Actually, Surrey has a population of over a million 1.15, Langley area, where Vancouver Giants play,
125,000, Abbotsford 80,000, Aldergrove area 40,000. Problem is they would want to go big time in a big league. Smaller state of the art stadium priced at 500 million gets there attention.
Note: the City of Vancouver is around 400,000 people but downtown business center, no parking, bad location.
A lot of youth follow NFL or soccer. CFL is an afterthought.
In reality, there are few good locations for franchises in Canada.
However, if a city would want one, go big time, all in with a marvelous stadium, sponsors will come. Or go small time and see league retract. Then Thunder Bay would be a great option with a 6000 seater!

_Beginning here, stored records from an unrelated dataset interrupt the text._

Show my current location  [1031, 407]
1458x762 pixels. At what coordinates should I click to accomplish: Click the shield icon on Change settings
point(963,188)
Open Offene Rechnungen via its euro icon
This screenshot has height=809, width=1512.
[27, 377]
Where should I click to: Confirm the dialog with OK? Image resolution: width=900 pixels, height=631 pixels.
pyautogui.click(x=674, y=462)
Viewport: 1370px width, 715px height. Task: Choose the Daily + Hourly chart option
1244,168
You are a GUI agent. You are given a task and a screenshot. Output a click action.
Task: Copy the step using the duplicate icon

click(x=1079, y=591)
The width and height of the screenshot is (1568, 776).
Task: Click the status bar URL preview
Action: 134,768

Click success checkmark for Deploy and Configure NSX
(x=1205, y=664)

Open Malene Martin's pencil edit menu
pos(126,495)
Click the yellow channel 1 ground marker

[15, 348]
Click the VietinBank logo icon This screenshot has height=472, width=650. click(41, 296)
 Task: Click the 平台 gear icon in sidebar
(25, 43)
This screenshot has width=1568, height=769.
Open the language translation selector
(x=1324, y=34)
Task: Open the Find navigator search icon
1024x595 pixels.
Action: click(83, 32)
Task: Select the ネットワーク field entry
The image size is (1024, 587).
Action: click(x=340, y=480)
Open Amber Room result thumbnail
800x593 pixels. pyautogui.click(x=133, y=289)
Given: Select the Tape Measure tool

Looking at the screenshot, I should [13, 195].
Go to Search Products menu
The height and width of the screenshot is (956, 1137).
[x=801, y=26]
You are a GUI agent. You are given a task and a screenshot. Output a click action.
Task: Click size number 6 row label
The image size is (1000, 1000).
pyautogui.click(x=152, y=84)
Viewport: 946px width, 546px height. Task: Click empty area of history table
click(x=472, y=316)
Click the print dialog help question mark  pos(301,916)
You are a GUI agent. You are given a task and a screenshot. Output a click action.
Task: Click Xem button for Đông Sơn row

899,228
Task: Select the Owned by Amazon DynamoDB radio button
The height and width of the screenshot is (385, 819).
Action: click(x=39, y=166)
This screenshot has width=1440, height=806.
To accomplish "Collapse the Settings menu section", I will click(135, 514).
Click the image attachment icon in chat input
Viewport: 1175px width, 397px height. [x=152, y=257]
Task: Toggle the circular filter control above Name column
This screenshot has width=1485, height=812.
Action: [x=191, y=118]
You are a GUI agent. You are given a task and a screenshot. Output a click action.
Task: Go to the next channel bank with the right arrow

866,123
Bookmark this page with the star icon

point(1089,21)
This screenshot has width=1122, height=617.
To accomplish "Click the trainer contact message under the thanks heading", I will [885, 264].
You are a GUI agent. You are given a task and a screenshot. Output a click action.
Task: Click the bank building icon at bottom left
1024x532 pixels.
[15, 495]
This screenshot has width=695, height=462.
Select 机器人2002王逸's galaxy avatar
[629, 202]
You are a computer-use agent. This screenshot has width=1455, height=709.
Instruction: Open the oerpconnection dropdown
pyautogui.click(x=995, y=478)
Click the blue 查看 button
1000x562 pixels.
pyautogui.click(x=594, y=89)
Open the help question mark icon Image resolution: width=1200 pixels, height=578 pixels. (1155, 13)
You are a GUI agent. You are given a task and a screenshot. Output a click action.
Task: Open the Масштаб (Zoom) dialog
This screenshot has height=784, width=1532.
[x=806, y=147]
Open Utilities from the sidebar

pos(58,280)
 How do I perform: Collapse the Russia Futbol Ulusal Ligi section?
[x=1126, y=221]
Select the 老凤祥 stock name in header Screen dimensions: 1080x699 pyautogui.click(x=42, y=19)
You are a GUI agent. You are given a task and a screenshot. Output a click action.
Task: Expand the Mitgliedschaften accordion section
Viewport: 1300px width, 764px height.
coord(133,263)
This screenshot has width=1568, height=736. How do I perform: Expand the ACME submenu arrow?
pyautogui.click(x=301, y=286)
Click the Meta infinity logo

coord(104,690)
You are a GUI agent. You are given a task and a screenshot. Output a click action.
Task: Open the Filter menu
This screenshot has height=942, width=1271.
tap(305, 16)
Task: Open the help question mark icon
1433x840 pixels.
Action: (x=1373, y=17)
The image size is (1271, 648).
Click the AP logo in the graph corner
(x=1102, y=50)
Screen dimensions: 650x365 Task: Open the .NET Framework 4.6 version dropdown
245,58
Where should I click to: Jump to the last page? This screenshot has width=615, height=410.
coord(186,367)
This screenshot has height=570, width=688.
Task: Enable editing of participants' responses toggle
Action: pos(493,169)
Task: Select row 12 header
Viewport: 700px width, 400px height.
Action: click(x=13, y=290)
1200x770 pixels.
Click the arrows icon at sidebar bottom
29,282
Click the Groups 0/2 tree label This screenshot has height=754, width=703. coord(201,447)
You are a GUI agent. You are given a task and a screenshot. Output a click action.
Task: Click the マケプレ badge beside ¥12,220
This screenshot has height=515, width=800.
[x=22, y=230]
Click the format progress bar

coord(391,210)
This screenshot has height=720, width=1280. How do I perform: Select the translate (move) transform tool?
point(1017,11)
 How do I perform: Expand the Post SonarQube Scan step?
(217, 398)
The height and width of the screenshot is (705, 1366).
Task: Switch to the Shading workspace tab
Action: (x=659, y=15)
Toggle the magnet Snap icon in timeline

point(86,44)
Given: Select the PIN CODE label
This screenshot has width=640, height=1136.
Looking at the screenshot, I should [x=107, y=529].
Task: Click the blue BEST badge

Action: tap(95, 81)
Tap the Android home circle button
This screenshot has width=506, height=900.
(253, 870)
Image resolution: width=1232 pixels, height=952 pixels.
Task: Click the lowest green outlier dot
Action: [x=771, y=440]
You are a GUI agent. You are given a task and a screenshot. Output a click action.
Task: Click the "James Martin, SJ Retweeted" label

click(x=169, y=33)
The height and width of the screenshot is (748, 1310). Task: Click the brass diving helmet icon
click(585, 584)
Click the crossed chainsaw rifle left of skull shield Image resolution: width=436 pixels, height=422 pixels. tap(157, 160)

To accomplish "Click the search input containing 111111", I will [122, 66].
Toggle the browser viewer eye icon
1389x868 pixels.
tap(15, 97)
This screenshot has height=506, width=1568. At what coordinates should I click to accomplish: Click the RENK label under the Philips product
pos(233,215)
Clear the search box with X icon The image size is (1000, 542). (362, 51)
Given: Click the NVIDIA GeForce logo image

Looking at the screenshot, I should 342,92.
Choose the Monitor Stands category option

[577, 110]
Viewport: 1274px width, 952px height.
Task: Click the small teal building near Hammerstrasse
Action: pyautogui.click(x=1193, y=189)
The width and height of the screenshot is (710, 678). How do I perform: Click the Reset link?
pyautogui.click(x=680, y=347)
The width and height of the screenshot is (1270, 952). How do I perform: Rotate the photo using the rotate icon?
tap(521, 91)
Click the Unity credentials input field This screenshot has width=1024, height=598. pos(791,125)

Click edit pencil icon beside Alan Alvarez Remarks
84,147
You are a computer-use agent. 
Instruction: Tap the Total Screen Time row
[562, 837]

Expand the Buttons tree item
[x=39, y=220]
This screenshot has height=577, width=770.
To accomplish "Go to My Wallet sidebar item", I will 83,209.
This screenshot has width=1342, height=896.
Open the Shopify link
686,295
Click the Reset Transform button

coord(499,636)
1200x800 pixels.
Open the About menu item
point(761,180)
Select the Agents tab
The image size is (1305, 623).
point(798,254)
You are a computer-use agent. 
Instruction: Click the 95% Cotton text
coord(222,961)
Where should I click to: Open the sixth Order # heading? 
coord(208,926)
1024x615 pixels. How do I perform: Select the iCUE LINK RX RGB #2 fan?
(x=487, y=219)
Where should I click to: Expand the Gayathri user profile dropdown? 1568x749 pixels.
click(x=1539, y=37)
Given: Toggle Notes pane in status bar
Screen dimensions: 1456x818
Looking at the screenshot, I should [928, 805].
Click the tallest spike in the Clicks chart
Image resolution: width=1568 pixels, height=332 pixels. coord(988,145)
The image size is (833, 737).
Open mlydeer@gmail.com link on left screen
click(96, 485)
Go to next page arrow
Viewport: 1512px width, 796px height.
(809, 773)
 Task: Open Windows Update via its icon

Well said and I agree with you on all points; especially on the CFL never becoming what the NFL has become. I will take it a step further: I want to see the CFL remain exclusively Canadian. No more attempts at expanding outside of our borders. No need for it.
With regard to downsizing to smaller towns, there is the little issue of how to underwrite player’s salaries with a barebones operations in those small towns. I don’t have the answer to that one myself though I love the idea of it.
Pro-hockey was somewhat the same in the old days, when teams like Renfrew, Kenora and Dawson City could field a team and compete for the Stanley Cup. Now the NHL is a big entertainment juggernaut with teams located in cities where they don’t even get snow or ice in winter. I will leave it at that because I will launch into a rant about why I stopped watching hockey.